Those with a garden know that being 'lawn proud' is just as important as being 'house proud'. But too often in their over enthusiasm to have a perfect lawn, people do too much and in the process end up spoiling it. So if you are one of those who bring their A-game to everything, and get so fired up that you don't know when to stop, then the these 6 tips will definitely help you curb your enthusiasm and still have a dream lawn. So go ahead and Don't make these mistakes with your lawn!
A rookie mistake that most lawn owners make is that they mow too early. Mowing the lawn before the grass has even got a chance to grow properly spoils the it's quality. So if you want to have a perfect lawn, wait for the grass to grow at least 3 inches tall before you even think of mowing it. Another simple way to know if you need to mow a lawn, is to check if the grass is yellowing. If it is, mow it. Also don't mow too frequently. After the first time, keep a gap of at least two weeks between each mowing session.

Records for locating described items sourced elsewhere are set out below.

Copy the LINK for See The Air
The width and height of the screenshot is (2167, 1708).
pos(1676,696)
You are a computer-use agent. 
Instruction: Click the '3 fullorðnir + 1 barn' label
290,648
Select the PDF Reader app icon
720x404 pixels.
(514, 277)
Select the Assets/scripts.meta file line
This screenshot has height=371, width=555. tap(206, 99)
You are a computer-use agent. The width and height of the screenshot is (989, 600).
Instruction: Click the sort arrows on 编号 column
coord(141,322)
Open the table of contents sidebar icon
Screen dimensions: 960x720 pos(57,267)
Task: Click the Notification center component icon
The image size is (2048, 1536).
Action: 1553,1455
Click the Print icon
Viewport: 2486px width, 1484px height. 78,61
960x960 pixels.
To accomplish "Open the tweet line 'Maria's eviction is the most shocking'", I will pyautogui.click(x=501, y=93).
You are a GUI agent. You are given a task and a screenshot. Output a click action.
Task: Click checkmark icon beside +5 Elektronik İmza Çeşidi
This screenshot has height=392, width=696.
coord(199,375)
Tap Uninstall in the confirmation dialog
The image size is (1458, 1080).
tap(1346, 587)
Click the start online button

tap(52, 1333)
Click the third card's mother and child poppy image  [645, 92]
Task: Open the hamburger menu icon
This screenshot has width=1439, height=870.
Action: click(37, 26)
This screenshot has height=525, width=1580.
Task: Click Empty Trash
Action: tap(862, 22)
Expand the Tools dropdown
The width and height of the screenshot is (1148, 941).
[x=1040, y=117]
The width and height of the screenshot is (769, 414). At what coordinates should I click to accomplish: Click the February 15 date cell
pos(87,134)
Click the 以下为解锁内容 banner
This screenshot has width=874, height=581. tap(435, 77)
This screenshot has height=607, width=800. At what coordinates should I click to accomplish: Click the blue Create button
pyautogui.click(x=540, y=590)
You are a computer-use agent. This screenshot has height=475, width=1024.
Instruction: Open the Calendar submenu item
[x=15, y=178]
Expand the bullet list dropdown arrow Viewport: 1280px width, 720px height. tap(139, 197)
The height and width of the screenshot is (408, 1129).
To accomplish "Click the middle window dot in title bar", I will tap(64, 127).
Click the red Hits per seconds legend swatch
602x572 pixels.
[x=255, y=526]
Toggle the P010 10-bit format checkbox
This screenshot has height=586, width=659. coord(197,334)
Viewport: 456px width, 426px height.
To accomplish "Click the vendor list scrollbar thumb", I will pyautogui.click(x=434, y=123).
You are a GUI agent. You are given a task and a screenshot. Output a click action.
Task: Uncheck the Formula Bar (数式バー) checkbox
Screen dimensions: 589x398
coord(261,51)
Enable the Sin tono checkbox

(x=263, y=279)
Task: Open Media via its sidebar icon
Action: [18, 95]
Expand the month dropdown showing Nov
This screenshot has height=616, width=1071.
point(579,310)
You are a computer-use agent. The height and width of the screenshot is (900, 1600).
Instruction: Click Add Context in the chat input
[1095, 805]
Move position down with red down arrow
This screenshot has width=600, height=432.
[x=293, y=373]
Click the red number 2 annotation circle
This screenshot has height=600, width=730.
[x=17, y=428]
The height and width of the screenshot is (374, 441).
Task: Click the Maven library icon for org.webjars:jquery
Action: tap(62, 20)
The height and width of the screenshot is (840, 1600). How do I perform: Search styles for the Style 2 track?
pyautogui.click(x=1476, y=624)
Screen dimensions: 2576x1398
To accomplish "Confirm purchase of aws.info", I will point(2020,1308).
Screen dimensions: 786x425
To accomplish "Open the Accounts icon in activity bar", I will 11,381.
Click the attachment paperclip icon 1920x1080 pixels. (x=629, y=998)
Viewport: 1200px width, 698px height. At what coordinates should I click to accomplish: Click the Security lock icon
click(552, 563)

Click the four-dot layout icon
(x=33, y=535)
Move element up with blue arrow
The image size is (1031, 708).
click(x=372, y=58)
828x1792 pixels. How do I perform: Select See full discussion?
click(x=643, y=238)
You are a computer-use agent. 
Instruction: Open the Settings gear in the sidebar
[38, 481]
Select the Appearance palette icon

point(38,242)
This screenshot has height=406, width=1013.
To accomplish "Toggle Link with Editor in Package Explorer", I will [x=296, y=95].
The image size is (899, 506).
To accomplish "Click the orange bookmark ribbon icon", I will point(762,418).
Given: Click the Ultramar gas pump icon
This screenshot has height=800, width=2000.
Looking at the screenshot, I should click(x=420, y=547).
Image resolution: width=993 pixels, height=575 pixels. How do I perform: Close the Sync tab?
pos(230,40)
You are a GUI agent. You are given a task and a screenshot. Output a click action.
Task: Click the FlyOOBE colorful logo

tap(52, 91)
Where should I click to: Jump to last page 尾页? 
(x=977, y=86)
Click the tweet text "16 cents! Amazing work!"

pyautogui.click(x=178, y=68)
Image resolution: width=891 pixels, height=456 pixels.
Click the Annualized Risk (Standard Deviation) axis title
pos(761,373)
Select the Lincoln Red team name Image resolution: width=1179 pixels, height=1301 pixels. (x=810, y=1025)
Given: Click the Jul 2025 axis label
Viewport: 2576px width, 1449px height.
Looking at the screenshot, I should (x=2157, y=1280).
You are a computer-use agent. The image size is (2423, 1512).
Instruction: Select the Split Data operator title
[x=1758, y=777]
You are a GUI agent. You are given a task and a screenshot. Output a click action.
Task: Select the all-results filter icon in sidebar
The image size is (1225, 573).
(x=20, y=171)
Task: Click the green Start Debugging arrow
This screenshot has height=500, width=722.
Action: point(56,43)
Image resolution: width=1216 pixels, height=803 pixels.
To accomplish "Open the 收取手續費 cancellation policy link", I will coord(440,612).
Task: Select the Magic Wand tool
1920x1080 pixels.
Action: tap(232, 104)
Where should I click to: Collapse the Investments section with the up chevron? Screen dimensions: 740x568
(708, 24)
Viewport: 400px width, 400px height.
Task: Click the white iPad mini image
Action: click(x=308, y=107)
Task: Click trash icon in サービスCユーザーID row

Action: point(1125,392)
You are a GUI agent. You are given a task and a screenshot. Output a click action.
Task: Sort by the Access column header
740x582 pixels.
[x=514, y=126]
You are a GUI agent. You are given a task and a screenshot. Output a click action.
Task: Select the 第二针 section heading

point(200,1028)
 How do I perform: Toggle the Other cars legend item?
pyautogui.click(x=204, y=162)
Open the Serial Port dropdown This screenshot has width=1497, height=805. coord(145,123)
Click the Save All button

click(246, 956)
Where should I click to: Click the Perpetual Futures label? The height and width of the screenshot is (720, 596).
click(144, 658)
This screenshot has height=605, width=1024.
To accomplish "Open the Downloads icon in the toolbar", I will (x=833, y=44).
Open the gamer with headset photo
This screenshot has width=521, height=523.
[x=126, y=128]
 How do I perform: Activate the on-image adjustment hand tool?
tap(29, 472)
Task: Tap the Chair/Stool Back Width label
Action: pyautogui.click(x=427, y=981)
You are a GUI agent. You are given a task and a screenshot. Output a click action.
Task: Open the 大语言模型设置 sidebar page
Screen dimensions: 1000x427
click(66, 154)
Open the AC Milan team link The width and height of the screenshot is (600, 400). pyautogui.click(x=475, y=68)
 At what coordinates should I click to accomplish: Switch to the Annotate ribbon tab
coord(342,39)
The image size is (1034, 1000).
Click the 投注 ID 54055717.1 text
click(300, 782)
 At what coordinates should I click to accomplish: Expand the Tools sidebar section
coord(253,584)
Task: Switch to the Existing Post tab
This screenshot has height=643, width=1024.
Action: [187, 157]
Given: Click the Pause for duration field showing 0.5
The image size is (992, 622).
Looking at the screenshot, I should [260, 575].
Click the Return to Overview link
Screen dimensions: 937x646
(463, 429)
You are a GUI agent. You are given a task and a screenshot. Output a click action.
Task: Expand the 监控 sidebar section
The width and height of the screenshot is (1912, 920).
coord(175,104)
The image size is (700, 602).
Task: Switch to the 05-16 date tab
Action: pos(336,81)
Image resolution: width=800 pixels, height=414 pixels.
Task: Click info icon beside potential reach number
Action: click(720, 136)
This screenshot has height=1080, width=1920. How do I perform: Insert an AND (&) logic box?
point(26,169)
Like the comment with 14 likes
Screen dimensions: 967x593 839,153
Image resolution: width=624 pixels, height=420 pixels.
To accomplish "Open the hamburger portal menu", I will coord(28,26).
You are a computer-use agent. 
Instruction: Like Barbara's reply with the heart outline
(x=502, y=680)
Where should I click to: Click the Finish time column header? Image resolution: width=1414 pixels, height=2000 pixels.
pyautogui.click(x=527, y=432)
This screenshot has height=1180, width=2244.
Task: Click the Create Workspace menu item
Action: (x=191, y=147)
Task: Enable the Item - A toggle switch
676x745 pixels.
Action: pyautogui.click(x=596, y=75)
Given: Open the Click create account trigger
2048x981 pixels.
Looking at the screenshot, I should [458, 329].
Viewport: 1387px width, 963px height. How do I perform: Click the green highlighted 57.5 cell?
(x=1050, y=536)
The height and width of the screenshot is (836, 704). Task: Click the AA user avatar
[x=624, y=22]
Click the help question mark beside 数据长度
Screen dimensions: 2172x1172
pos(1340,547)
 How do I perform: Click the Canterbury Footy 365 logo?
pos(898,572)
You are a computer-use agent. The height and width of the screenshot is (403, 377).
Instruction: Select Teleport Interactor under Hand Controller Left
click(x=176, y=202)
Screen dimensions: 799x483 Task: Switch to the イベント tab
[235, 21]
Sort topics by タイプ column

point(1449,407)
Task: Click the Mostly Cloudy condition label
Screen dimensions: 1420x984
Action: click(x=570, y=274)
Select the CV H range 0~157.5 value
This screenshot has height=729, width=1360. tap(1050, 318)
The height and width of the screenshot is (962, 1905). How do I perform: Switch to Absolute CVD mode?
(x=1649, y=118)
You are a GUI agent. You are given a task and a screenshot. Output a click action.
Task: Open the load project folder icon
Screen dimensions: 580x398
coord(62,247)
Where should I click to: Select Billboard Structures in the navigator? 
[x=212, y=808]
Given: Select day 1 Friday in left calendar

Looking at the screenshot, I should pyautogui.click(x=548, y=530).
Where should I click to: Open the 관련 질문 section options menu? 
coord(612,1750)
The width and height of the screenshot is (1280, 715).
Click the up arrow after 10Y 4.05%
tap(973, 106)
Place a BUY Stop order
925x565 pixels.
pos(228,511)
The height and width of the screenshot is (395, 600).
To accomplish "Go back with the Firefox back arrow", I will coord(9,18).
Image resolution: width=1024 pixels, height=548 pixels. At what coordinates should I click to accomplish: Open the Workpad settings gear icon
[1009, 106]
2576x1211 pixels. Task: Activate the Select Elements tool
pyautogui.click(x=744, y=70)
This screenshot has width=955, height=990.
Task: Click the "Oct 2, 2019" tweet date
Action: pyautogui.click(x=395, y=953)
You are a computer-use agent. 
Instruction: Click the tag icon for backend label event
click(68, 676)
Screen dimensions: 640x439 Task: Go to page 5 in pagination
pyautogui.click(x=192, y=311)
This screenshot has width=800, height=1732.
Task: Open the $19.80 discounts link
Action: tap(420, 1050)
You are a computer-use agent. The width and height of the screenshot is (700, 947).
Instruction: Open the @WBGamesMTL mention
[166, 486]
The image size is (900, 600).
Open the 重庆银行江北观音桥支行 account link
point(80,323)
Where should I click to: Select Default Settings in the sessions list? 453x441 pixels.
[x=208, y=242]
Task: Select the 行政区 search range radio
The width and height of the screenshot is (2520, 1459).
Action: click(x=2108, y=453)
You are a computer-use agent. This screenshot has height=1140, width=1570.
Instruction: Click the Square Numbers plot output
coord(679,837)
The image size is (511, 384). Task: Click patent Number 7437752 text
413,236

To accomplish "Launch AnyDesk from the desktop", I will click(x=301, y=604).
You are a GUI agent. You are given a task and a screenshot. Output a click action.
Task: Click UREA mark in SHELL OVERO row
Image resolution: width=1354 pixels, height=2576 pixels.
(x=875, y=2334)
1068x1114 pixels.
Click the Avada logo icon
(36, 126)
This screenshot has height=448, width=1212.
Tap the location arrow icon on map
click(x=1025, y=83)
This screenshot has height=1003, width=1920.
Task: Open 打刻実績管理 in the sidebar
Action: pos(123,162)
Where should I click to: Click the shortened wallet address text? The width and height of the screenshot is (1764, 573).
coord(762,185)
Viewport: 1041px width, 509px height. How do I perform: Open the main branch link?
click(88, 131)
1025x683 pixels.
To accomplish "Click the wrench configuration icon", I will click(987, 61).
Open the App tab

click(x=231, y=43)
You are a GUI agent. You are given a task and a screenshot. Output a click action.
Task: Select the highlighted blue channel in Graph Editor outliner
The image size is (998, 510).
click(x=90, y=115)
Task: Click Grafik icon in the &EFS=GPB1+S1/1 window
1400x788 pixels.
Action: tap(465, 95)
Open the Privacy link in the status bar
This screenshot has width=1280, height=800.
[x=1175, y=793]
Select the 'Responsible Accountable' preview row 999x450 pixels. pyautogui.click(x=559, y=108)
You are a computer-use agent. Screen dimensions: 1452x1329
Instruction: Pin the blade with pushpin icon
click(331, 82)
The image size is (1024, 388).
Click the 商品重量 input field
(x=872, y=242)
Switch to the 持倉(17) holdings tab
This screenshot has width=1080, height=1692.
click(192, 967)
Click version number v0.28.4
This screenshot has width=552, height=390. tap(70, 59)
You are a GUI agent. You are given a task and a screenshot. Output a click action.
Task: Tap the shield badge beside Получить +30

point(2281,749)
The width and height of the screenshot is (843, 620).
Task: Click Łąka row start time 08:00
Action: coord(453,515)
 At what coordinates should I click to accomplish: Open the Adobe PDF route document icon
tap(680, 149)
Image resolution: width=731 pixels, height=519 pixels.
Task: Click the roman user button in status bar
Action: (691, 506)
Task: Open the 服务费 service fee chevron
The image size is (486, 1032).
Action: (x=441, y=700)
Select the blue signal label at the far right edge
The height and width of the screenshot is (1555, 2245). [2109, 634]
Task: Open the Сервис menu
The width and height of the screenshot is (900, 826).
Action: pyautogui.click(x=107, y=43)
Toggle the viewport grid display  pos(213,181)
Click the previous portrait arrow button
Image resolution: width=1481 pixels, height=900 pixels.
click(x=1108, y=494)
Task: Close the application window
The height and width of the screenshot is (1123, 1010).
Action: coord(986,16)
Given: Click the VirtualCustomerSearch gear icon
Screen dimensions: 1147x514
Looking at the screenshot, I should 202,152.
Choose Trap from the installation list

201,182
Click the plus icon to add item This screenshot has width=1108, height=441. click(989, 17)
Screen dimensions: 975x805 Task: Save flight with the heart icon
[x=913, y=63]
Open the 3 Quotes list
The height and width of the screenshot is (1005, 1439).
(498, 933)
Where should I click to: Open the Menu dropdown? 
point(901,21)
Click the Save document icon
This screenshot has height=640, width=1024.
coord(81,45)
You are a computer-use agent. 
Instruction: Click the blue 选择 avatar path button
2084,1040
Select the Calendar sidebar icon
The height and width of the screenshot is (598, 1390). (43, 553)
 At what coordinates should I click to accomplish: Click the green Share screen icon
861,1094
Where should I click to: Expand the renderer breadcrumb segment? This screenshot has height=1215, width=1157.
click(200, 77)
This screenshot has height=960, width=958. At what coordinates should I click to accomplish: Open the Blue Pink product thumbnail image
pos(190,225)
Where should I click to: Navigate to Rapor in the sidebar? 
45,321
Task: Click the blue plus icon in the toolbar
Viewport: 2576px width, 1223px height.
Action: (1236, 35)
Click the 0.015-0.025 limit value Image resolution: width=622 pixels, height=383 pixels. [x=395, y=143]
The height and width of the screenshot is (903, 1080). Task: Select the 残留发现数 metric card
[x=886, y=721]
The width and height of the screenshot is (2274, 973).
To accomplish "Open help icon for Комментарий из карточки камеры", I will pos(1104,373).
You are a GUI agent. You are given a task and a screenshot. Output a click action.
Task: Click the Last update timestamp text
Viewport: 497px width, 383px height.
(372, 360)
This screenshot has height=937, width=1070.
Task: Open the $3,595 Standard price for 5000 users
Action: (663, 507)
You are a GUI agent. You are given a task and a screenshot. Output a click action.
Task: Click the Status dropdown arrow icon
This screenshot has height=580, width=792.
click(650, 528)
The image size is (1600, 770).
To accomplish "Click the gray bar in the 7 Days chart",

Another common mistake that most new lawn keepers make is to mow too much. How much of the grass you cut depends on what kind of grass it is. If it's a luscious green cool-season grass like here, you need to cut it between two to two and a half inch height during spring and fall. In the summer you can keep it up to three inches tall so it can resist the heat. Depending on its species, warm-season grasses need to be trimmed down to a half an inch to two inches. It's short height allows air to circulate around the blades and keeps the soil cool.
Too much of anything is bad. And so too much of fertilizer can be as harmful for a lawn, as too much of heat or cold. A little bit of fertilizer, particularly organic fertilizers made of natural materials like animal wastes and plant and vegetable matter, is good for the soil. But too much of it, and definitely too much of chemical fertilizers ruin the quality of soil, lawn and even the plants and flowers growing around it. So don't over indulge in fertilizers!
Thatch is a menace that anyone who has a lawn is well acquainted with. The term thatch refers to un-decomposed stems and roots that accumulate near the soil surface. To know whether or not your lawn needs dethatching, dig up a small, triangular-shaped plug of turf a few inches deep. If the spongy layer above the soil seems more than an inch thick when you compress it, it is time to have your lawn dethatched. The best time to dethatch your lawn is when the grass has grown out in the spring or fall. To do this, first expose the soil between the old grass plants, next remove weed colonies using a grape hoe or a rake, and finally fill up the depressions and bumps and even out the surface of the lawn.
Water is the life giving force for all living things, and definitely one for a lawn too. However, water can be as destructive, as it can be constructive. Too much water can ruin a perfectly trimmed and healthy lawn in no time, as can too little of it. So play the balancing act well, and water your lawn just right. Find out what kind of soil and grass you have in your lawn, and then read up about how much water they require before watering them. Sprinklers can water a lawn much faster than a quirky can, or a pipe attached to a water body like the one here, but a can or pipe saves a lot more water. So make your choice wisely.
A beautiful lawn like the one here, in front of this home whose decor has been designed by ANSARI AND ASSOCIATES in Chennai, can be easily go haywire if moss descends upon it. If you live in a coastal city, or a place that receives heavy rainfall throughout the year, your garden is particularly susceptible to moss. Herbicides and chemical controls only have short term effect on moss. Without proper environmental care, the moss creeps back. Thus, the best solution to fight moss is to improve conditions for growing grass, and kill the weeds. If you don't have the time, and want to have a beautiful garden with minimum effort, these 6 tips will definitely come in handy!